С большим облегчением я покинул кафедру, уступив свое место худощавому, низкорослому поэту с густыми бакенбардами, пышной шевелюрой черных, как уголь волос, завитых мелким бесом, и смуглой кожей – явными показателями наличия в нем саббатийских кровей.
«Выдыхай, милый», – зазвучал мягкий голос Тессы в моей голове. – «Всё закончилось. Ты справился».
Раньше она всегда посещала такие мероприятия, сидела в первом ряду, и это придавало мне сил в те далекие дни, когда писательская карьера только начиналась, и внутри бушевал страх быть непонятым, непринятым, страх оказаться пустышкой. Тесса сидела там, глядя на меня своими бездонными зелеными глазами, и я, ловя на себе ее взгляд, преисполнялся веры в собственные силы. Так кто же мог бы осудить меня за то, что мне хотелось вновь увидеть её здесь? И я увидел, ничуть тому не удивившись, ведь и прежде представлял себе, как веду с супругой диалог.
«Справился», – согласился я с ней. – «С приступом тошноты».
«Не будь так строг к этим людям, Клиффорд», – она стояла рядом со мной, высокая, статная, с белой кожей и изумрудными прядями волнистых волос, свободно лежащими на ее оголенных плечах. Такая красивая. Я даже ощущал сладковатый аромат её любимых духов. Так живо, четко и подробно ее образ воспроизводить мне еще не доводилось.
«Меня удивляет, почему они не видят, что моя книга – дерьмо?».
«Может, потому что это не так?».
«И ты туда же?».
«Ты знаешь, что мне всегда нравилось всё, что ты пишешь».
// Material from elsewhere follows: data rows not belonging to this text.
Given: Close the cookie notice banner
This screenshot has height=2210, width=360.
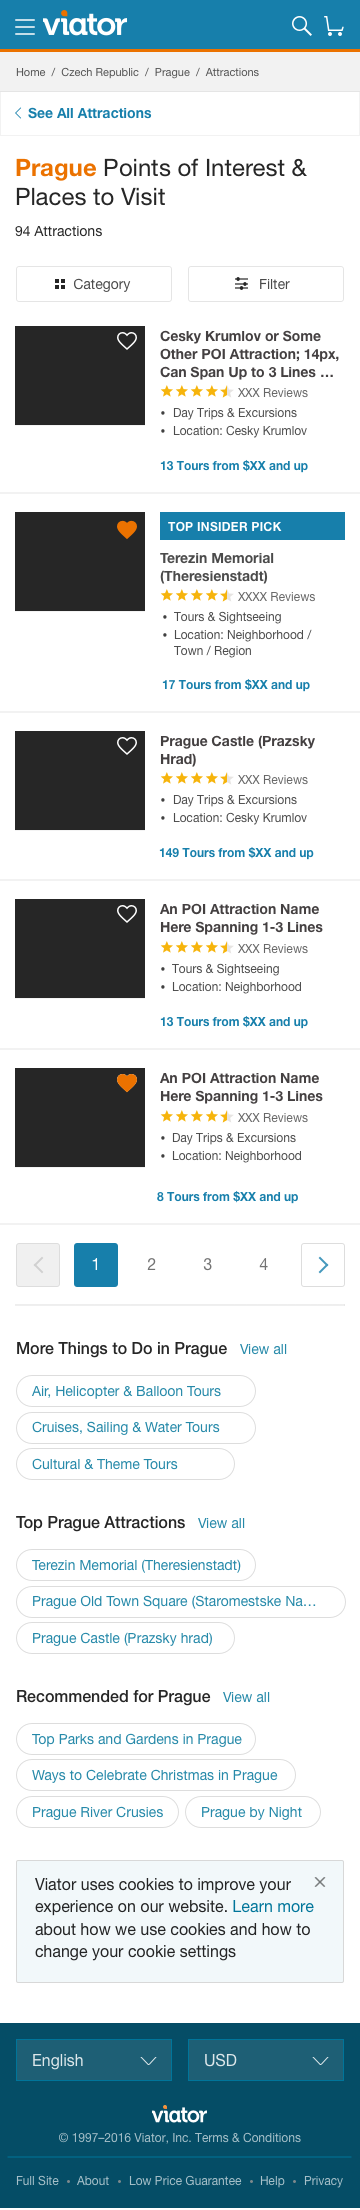Looking at the screenshot, I should point(320,1882).
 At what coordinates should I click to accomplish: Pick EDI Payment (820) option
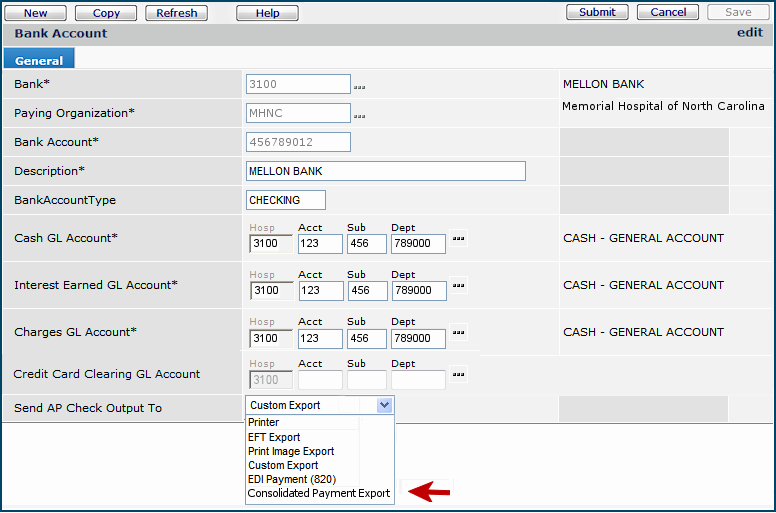tap(290, 480)
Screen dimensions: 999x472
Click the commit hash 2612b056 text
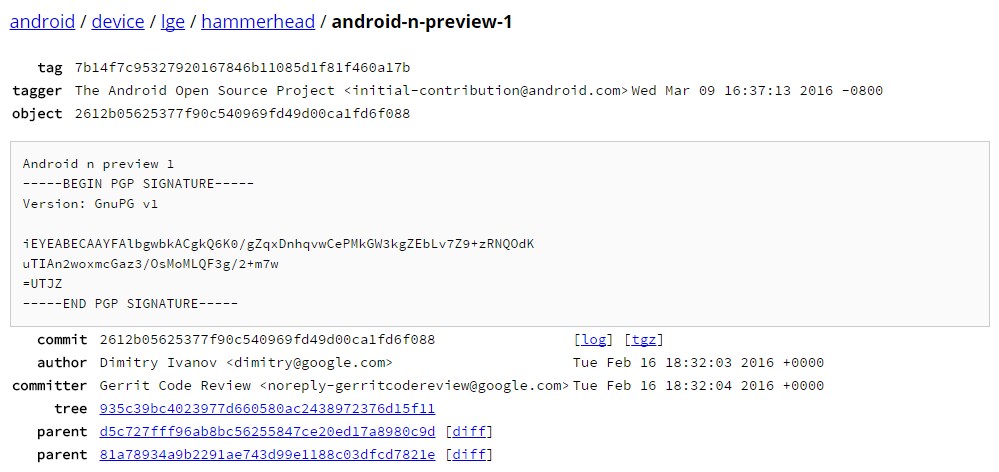[x=268, y=340]
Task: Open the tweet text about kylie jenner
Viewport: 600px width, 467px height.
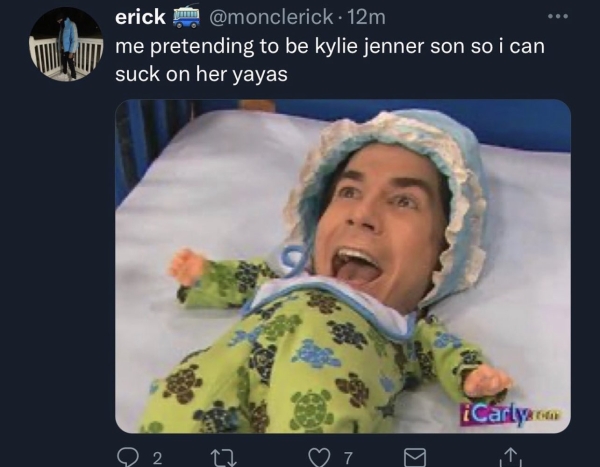Action: pos(329,60)
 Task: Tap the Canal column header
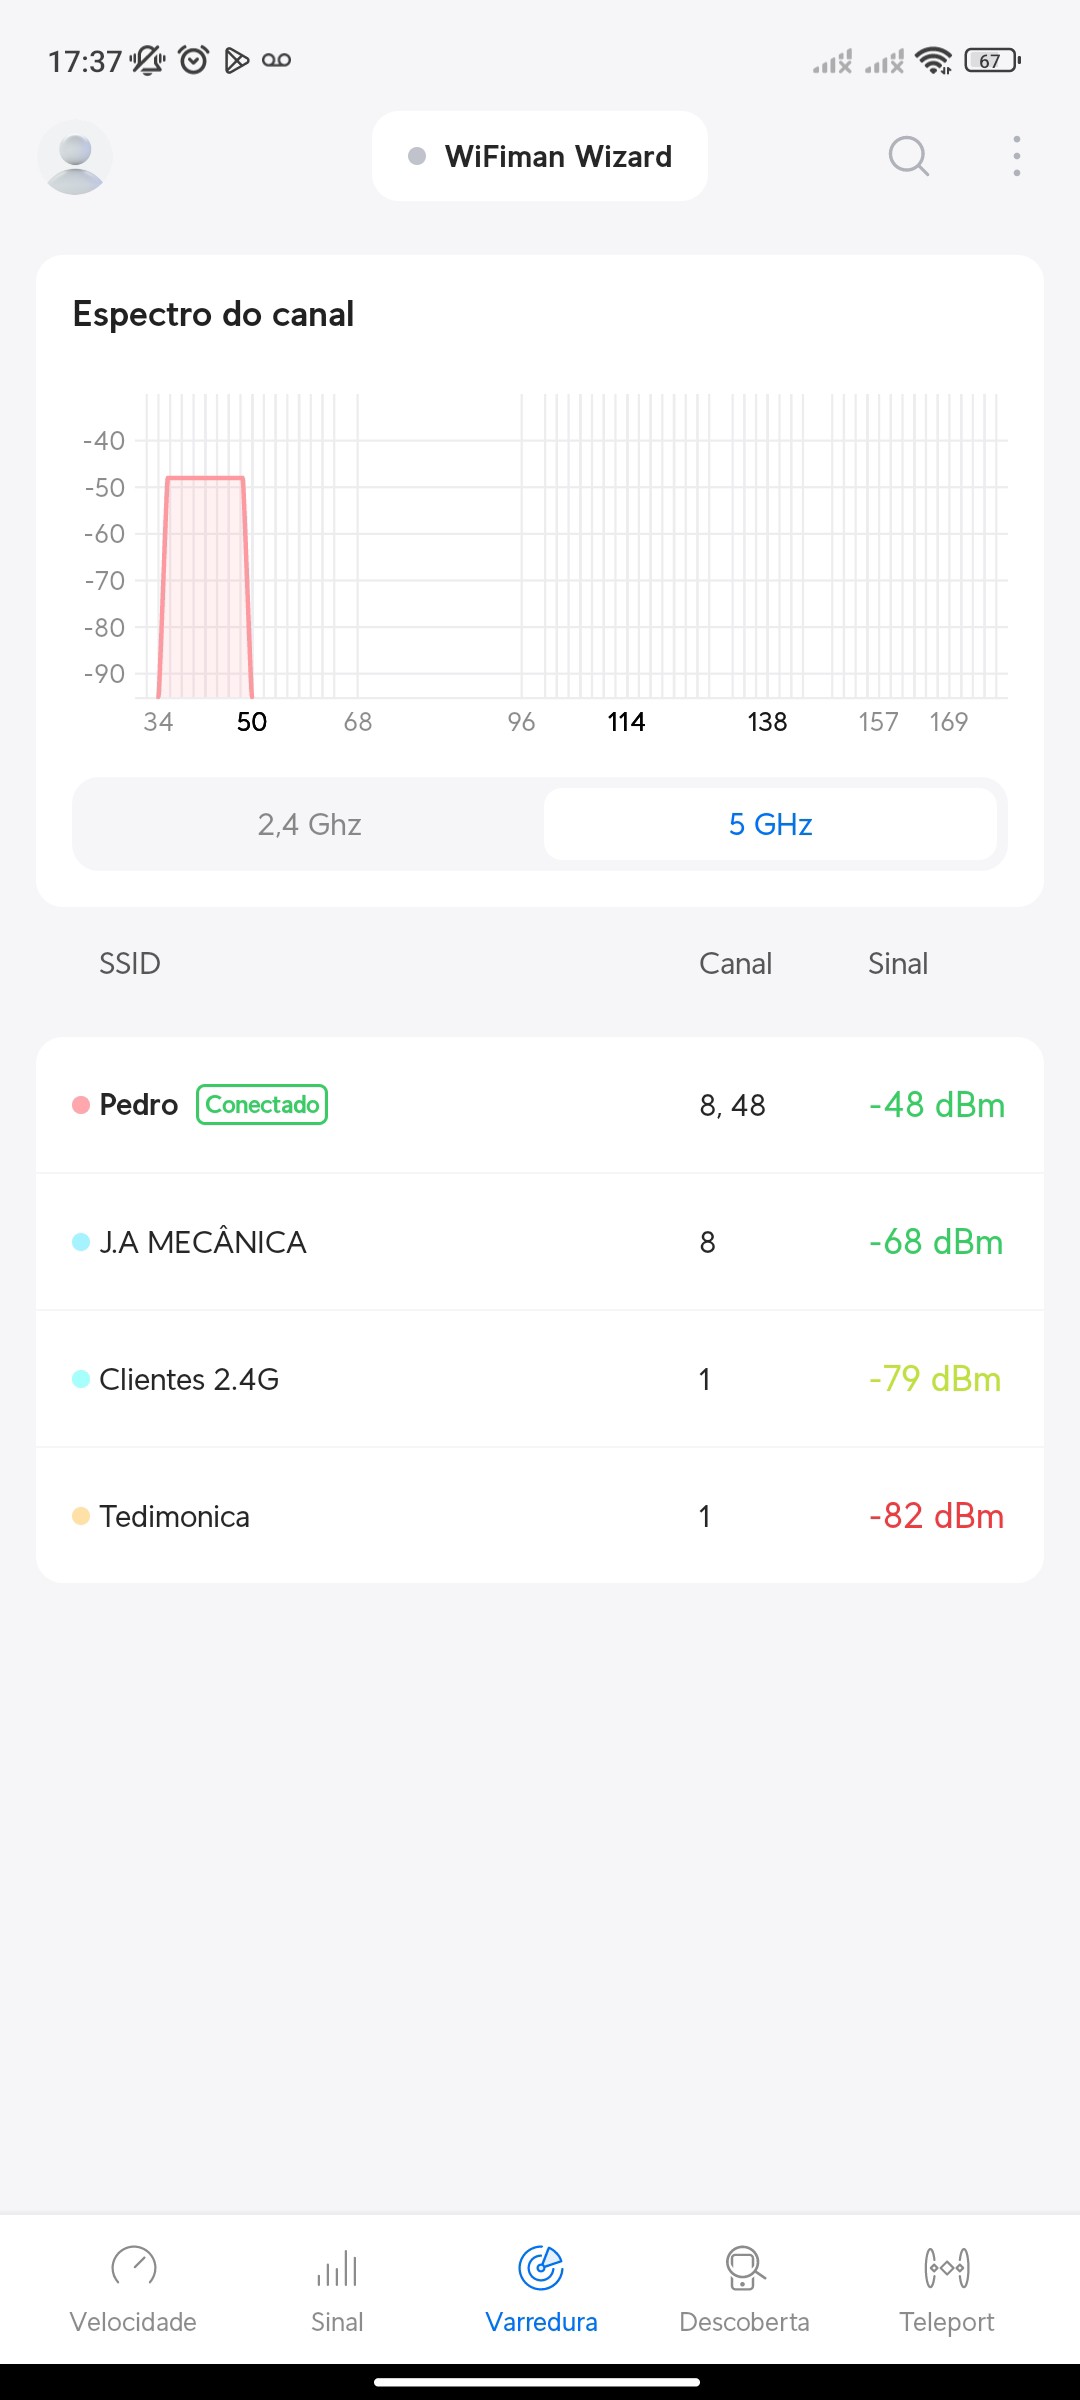click(x=735, y=963)
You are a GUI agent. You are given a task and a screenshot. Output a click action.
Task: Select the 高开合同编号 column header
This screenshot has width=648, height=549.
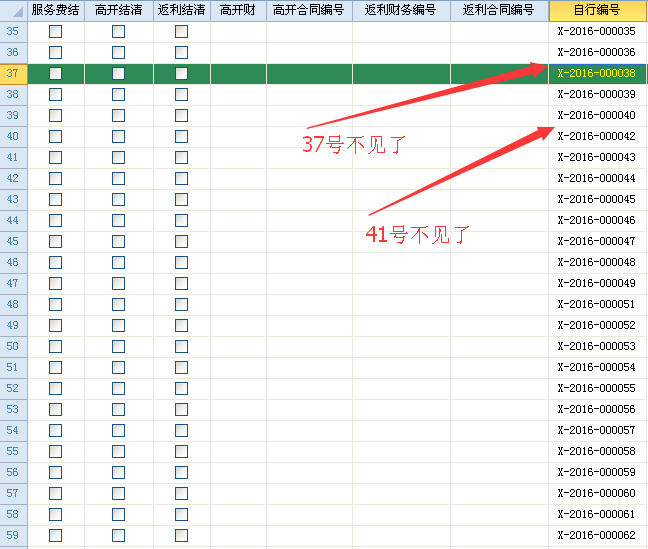click(308, 11)
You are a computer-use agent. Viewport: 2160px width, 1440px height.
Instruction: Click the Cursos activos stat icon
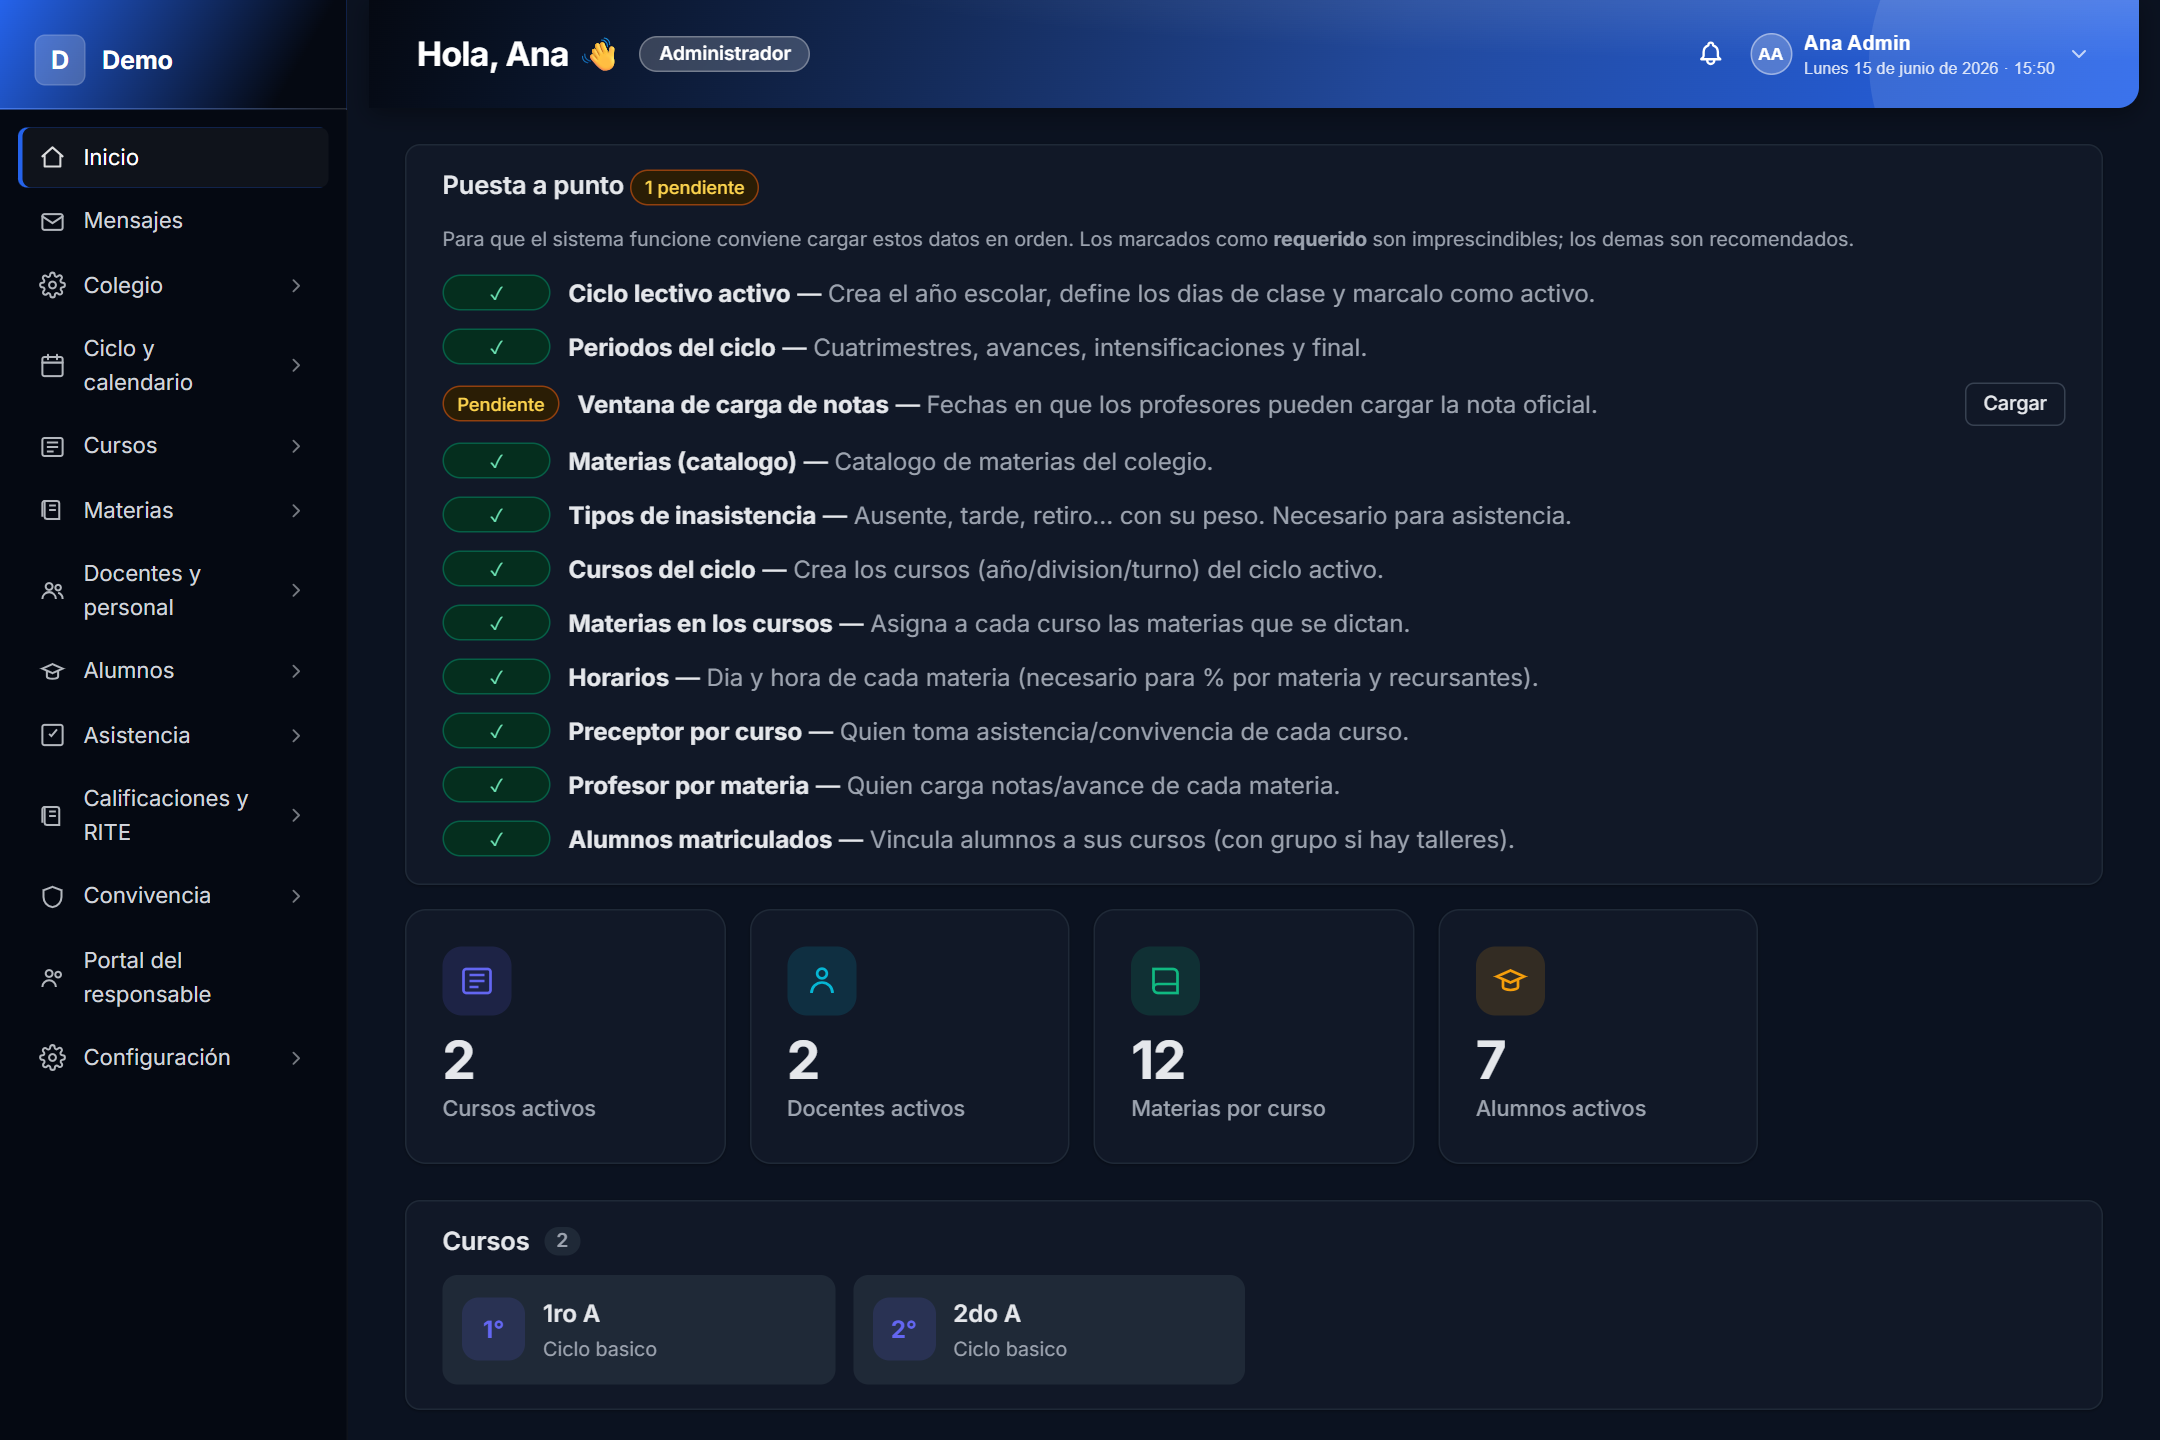click(x=477, y=981)
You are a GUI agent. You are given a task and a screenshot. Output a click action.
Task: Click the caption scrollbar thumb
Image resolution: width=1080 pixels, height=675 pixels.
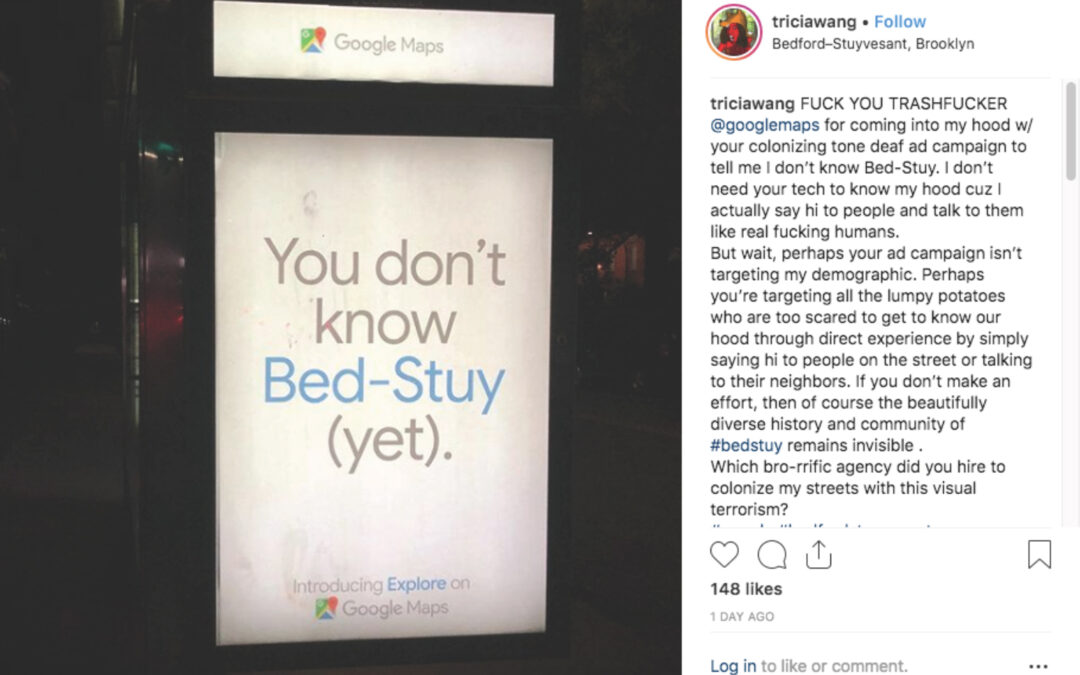1070,131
«Да, только эту книгу ты не читала».
«Это что-то меняет?».
«Это меняет всё».
Не желая продолжать эту глупую дискуссию с самим собой, я направился к столу с закусками и вином, намереваясь утолить свой голод, ведь я ничего не ел с самого утра, а заодно сосредоточиться на чем-то другом, дав своему болезненному воображению и памяти передышку.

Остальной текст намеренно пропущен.